What is the evolutionary method?

Choose a bunch of initial programs, and evolve them separately. Evaluate each evolved program, and assign them a score (perhaps +1 for giving the correct answer for each input?). Trash the programs with the lowest scores, and place the best programs within the newly emptied islands. Keep repeating until termination. I suppose that on average, the islands with the best programs will survive.

This is like evolution in which God swoops in to strike dead all the unfit mutations, instead of a slow death that nature wreaks upon unfit species.

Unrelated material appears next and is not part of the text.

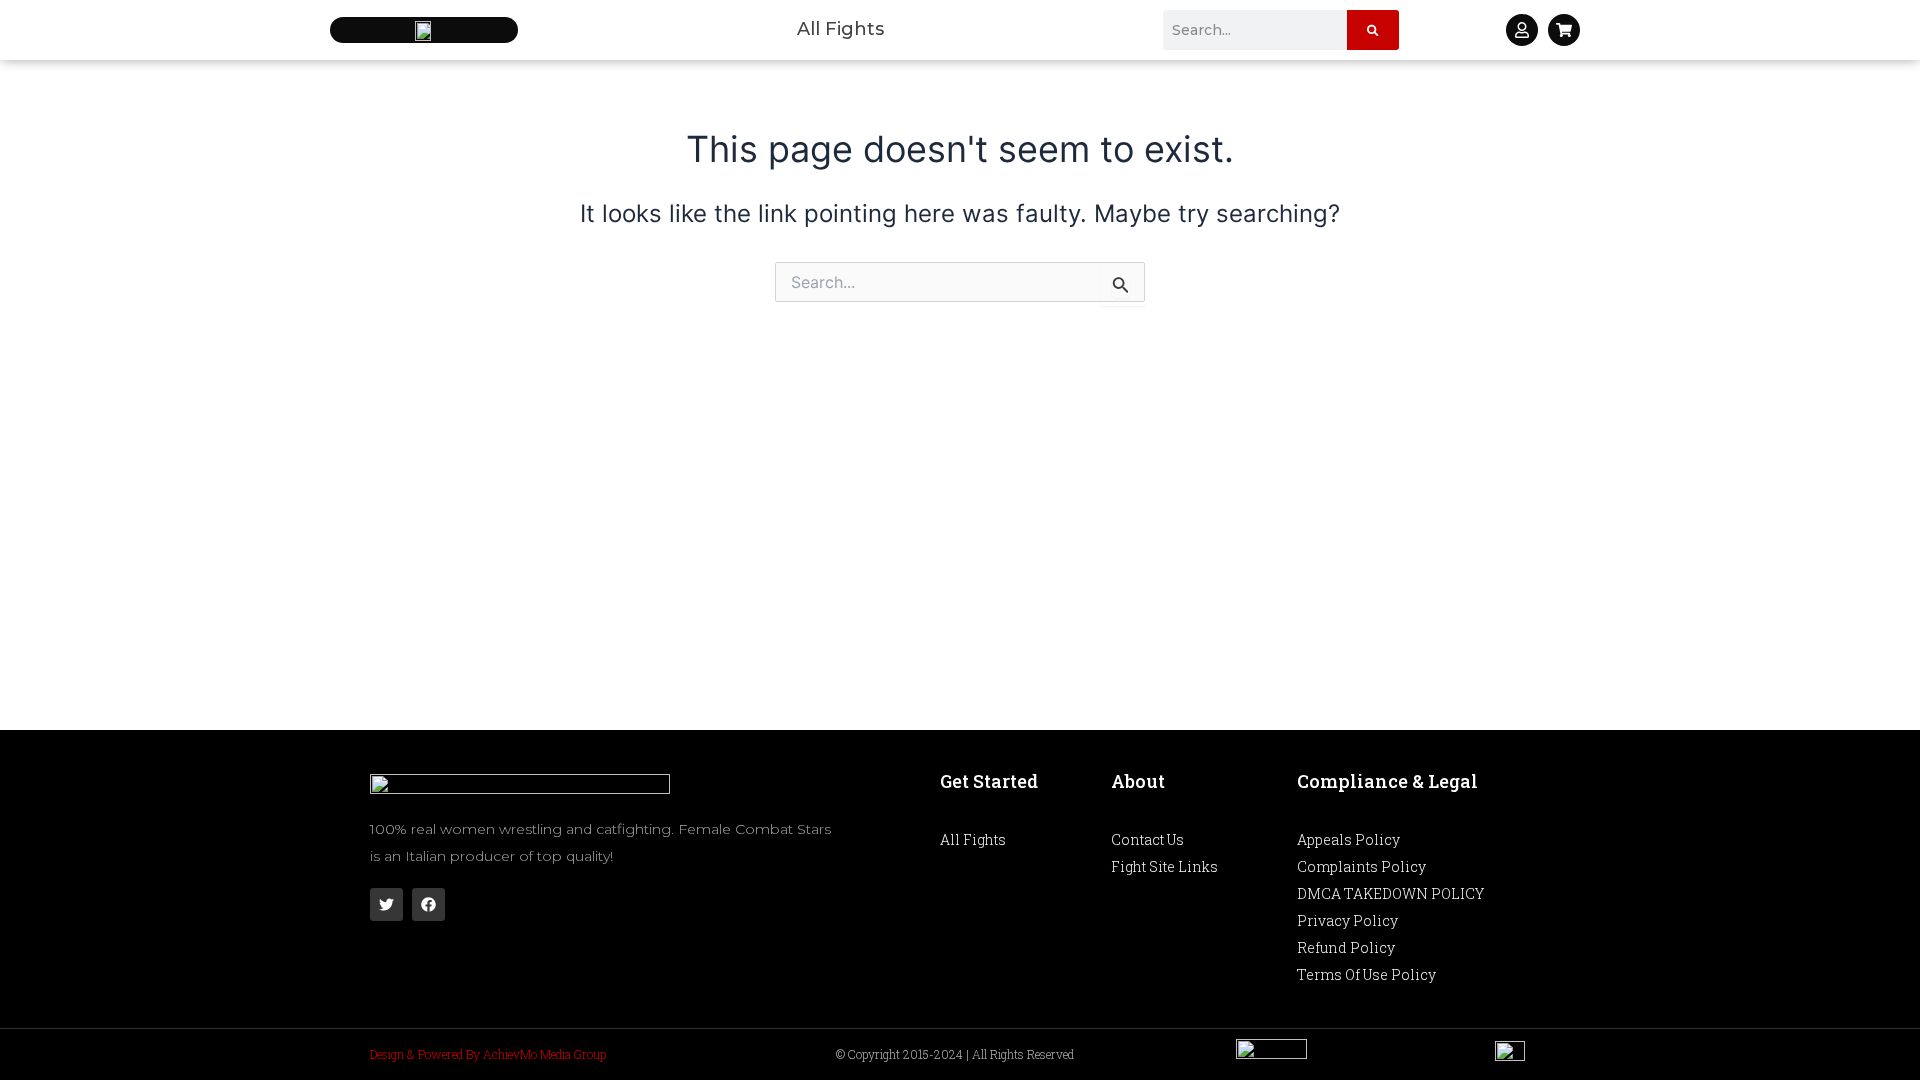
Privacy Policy (1347, 920)
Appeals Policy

What are the program clusters and islands here?

In the process of evolution, each program gives rise to multiple mutated programs. Classify these progeny into clusters within an island. Sample clusters to see which clusters contain the better programs. Now within each “good” cluster, choose the shorter programs. Use this program as an input into the LLM to produce an output program. If correct, this output program should be added to an existing cluster. Note that in this process, clusters are not emptied, but only evolved.